During either an El Niño or a La Niña, we also observe changes in atmospheric pressure, wind and rainfall patterns in different parts of the Pacific, and beyond. An El Niño is associated with high pressure in the western Pacific, whereas a La Niña is associated with high pressure in the eastern Pacific. The “seesawing” of high pressure that occurs as conditions move from El Niño to La Niña is known as the Southern Oscillation. The oft-used term El Niño-Southern Oscillation, or ENSO, reminds us that El Niño and La Niña episodes reflect changes not just to the ocean, but to the atmosphere as well.

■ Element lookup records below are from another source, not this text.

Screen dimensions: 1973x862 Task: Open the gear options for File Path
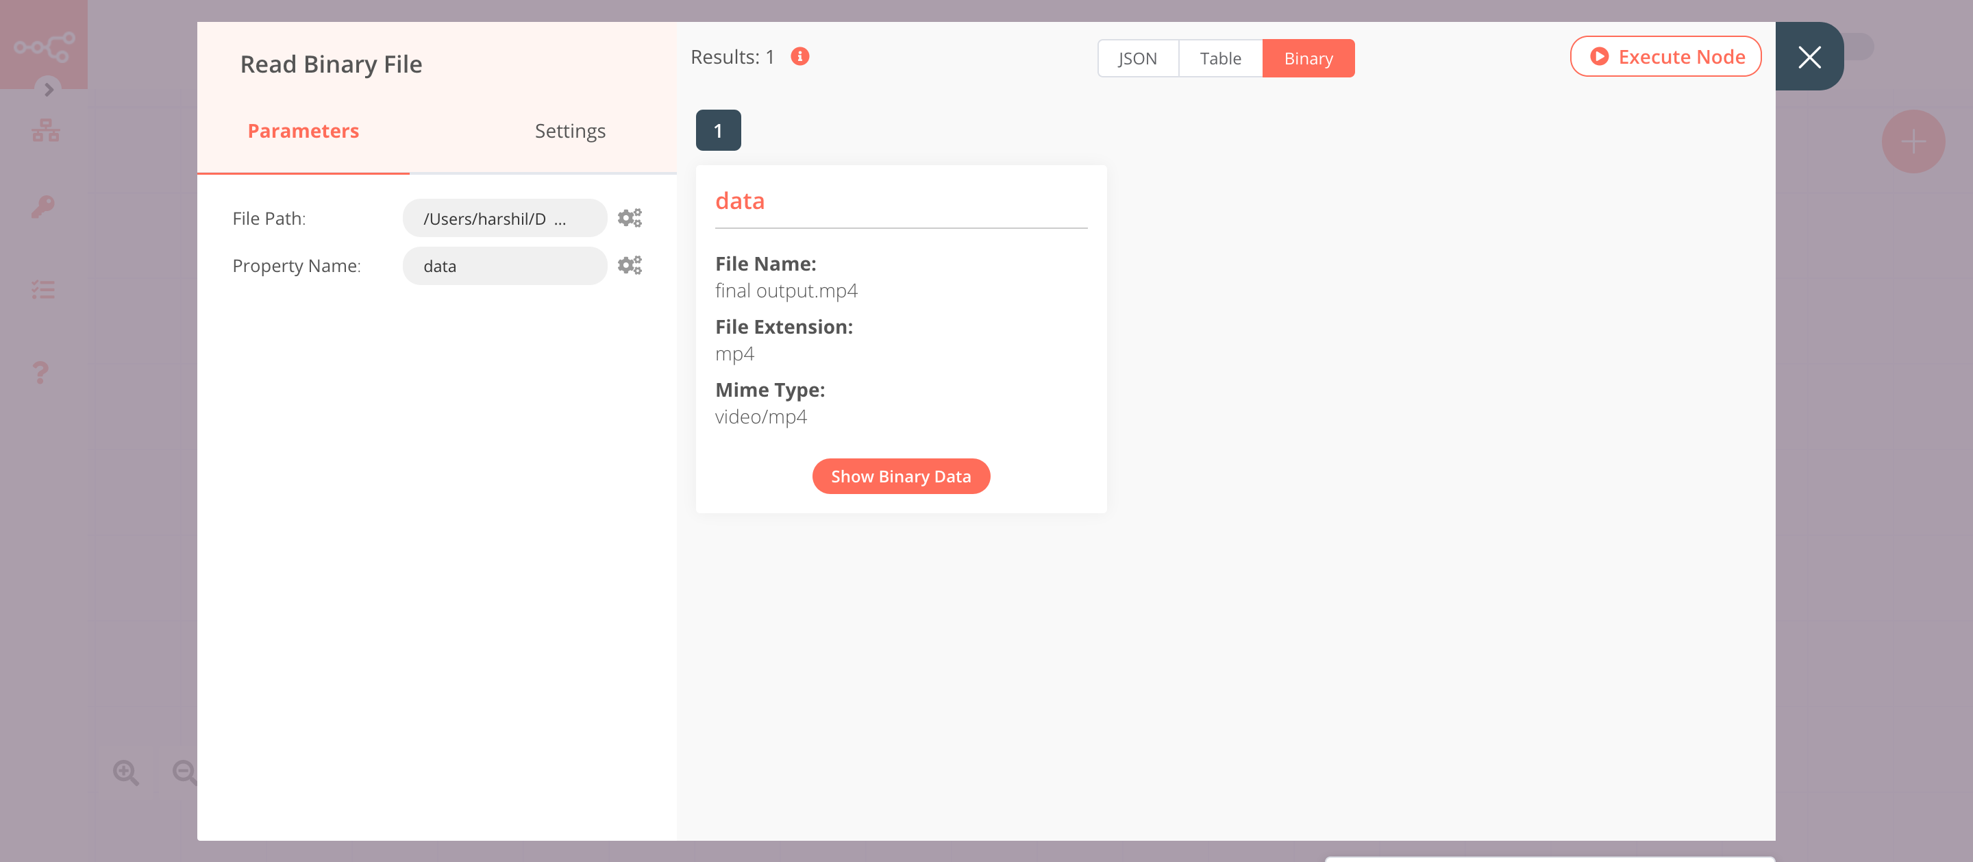pyautogui.click(x=630, y=217)
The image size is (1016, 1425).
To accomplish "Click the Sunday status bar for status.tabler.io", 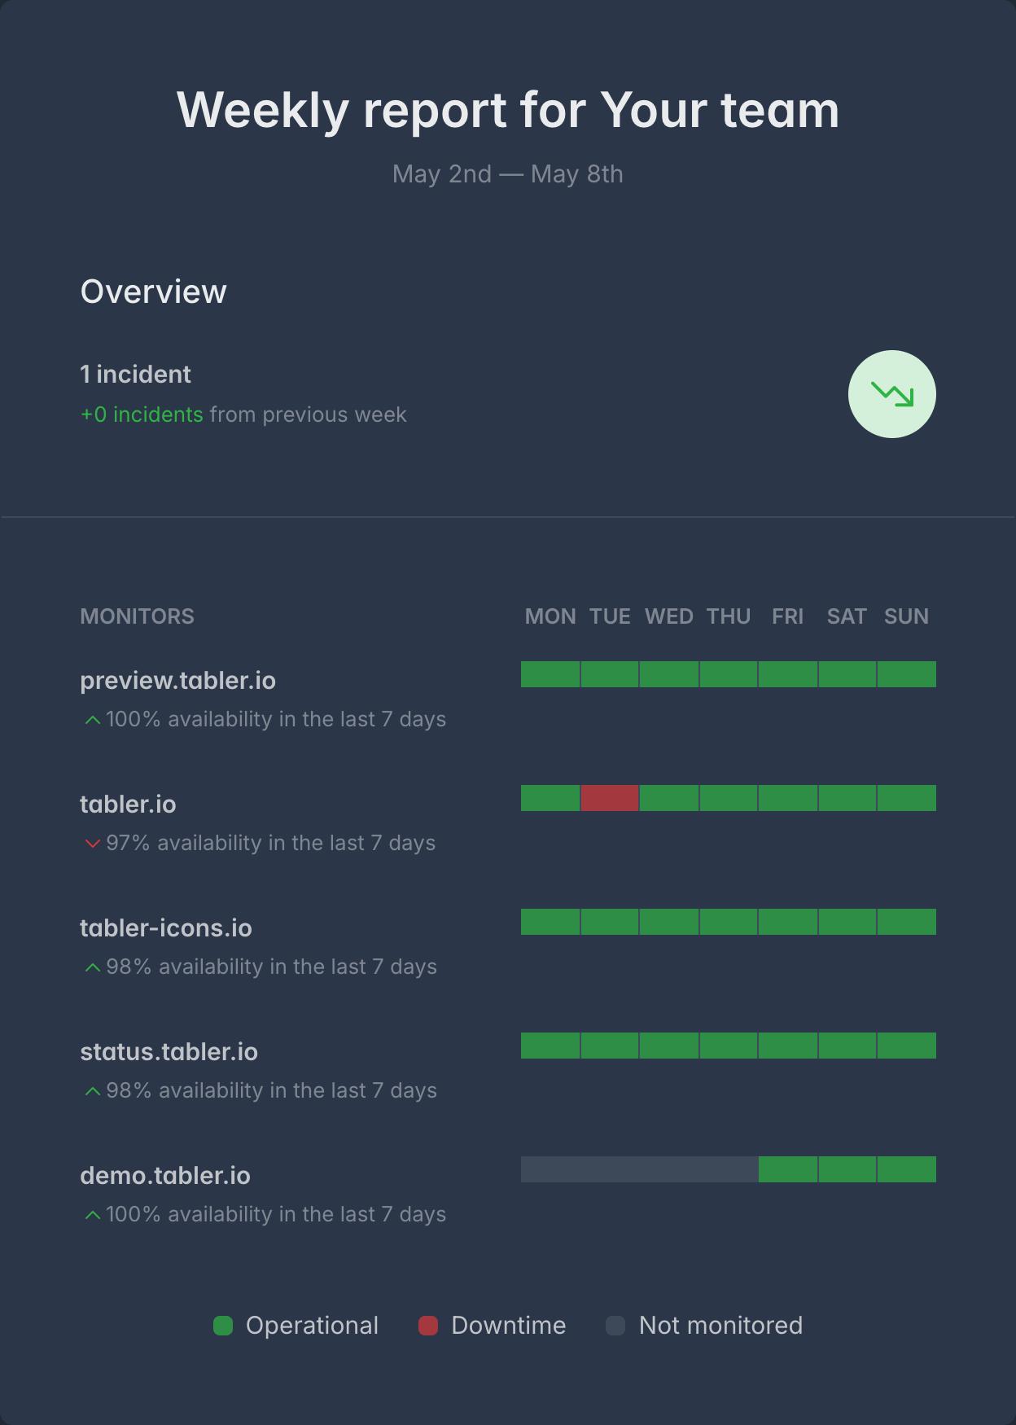I will pos(907,1046).
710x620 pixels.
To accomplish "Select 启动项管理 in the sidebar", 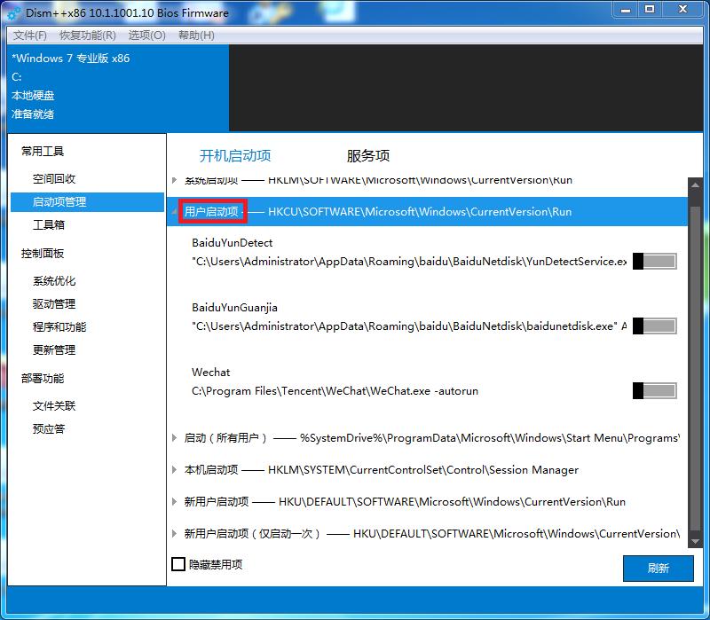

ENSO is one of the main sources of the predictable part of the year-to-year variability in weather and climate on Earth and has significant socioeconomic implications for specific seasons for many regions around the world. However, ENSO conditions significantly affect only about 25% of the world’s land surface during any particular season, rather than most regions of the globe. It is important to note that ENSO does not necessarily increase the year-to-year variability of weather and climate. This variability would still occur without ENSO. Instead, El Niño or La Niña allow us to predict which regions are more likely to be unusually wet, dry, warm or cold.